To ma być swego rodzaju kampus, centrum - poświęcone prawom człowieka. Obecnie za naszą zachodnią granicą trwają dyskusje na temat tego, jak ma ono wyglądać i jak funkcjonować. Wzorem do naśladowania dla Lipska jest gdańskie Europejskie Centrum Solidarności.
W poniedziałek gości z Niemiec oprowadzał po wystawie dyrektor ECS, Basil Kerski. Wizyta trwała blisko dwie godziny. W tym czasie padało sporo pytań, zarówno o historię Polski i Gdańska, jak i funkcjonowanie samej instytucji.
Burkhard Jung, Prezydent Miasta Lipska, przyznał, że jest pod ogromnym wrażeniem wszystkiego, co zobaczył. - Przede wszystkim kultury, ale też obywateli i... rozmiaru całego przedsięwzięcia. "Przemawia" już sama architektura budynku. To bardzo odważny projekt, właśnie pod kątem architektonicznym, zarówno w skali kraju, ale i całej Europy. Jest on ogromnym wyzwaniem – przyznał w rozmowie z portalem Gdansk.pl prezydent Jung.
To, co spodobało się niemieckiemu samorządowcowi, to fakt, że ECS "jest dla obywateli". - Mogą tutaj wejść w każdej chwili, jak gdyby brać udział w tym przedsięwzięciu - podkreślał.
Prezydent Burkhard Jung tłumaczył, że w Lipsku zrealizowano wiele przedsięwzięć dotyczących miejsc pamięci, ale są one rozproszone w różnych zakątkach miasta.
- Chcielibyśmy nauczyć naszych kolegów to wszystko scalić, w taki sposób, by mogło to być transparentne i skoncentrowane, a także by można było dodać kolejne wątki, tematy. Dlatego tutaj jesteśmy - wyjaśniał.
Jego zdaniem, niekoniecznie całe Niemcy, ale "w Lipsku na pewno", mieszkańcy, urzędnicy czy tutejsi dawni działacze, bardzo dobrze wiedzą, że w 1980 roku bez polskiej Solidarności nie doszłoby do zjednoczenia Niemiec.

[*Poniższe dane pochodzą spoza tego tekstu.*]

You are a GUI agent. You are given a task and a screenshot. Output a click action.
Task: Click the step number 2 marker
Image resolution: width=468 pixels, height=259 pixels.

Wśród członków delegacji znalazł się m.in. prof. Rainer Eckert, wieloletni dyrektor Muzeum Historii Najnowszej w Lipsku, opozycjonista, wyróżniony m.in. Medalem Wdzięczności Europejskiego Centrum Solidarności.
- Myślę, że wielu ludzi wie niewiele, a na pewno wciąż za mało o tamtych wydarzeniach - mówi prof. Eckert. - W naszym muzeum chcemy podkreślić dziedzictwo europejskie. Chcemy przypomnieć, co działo się na Starym Kontynencie poprzez Auschwitz czy gułag. Pokażemy też polską Solidarność. Należy też podkreślić, że tutaj, w Gdańsku, w Polsce, jest niewielka wiedza, jeśli chodzi o działalność opozycyjną prowadzoną w NRD, ale też i odwrotnie. Trzeba nadrobić tę wiedzę.
Zdaniem prof. Eckerta, najważniejsze obecnie jest to, by przekazać tę historię w taki sposób, jak robi to ECS: - Żeby przenieść te dobre doświadczenia, dobre praktyki do Lipska, by powstało tego typu muzeum. Nasza inicjatywa nazywa się "Okrągły Róg", tak przewrotnie. Chodzi o dokumentowanie działalności służb specjalnych wobec opozycji.
Basil Kerski podkreślił, że jest to już kolejne spotkanie.
- Przed kilkoma laty Gdańsk był bohaterem październikowego Święta Światła w Lipsku. To miesiąc, w którym to miasto upamiętnia rewolucję, i nie tylko swoją. W tym czasie zaprasza ważnych protagonistów i instytucje z innych państw. W trakcie tamtej wizyty zaprosiliśmy prezydenta Junga do Gdańska, a było to jeszcze przed otwarciem ECS - wspomina dyrektor Kerski.
Na wystawie stałej ECS nie brakuje wątków związanych z NRD i tamtejszą opozycją. Jednym z bohaterów jest tu Roland Jahn, natomiast wśród ważnych miejsc pamięci, które udokumentowano w jednej z sal, jest muzeum w Lipsku.
W tym mieście można trafić na tablicę, która upamiętnia rolę Solidarności dla rewolucji w NRD.
- Odsłoniliśmy ją w 2014 r. Znajduje się ona przy placu Augusta, przy operze - w miejscu, gdzie zbierała się opozycja, a z dnia na dzień rosły demonstracje - przypomina dyrektor Kerski.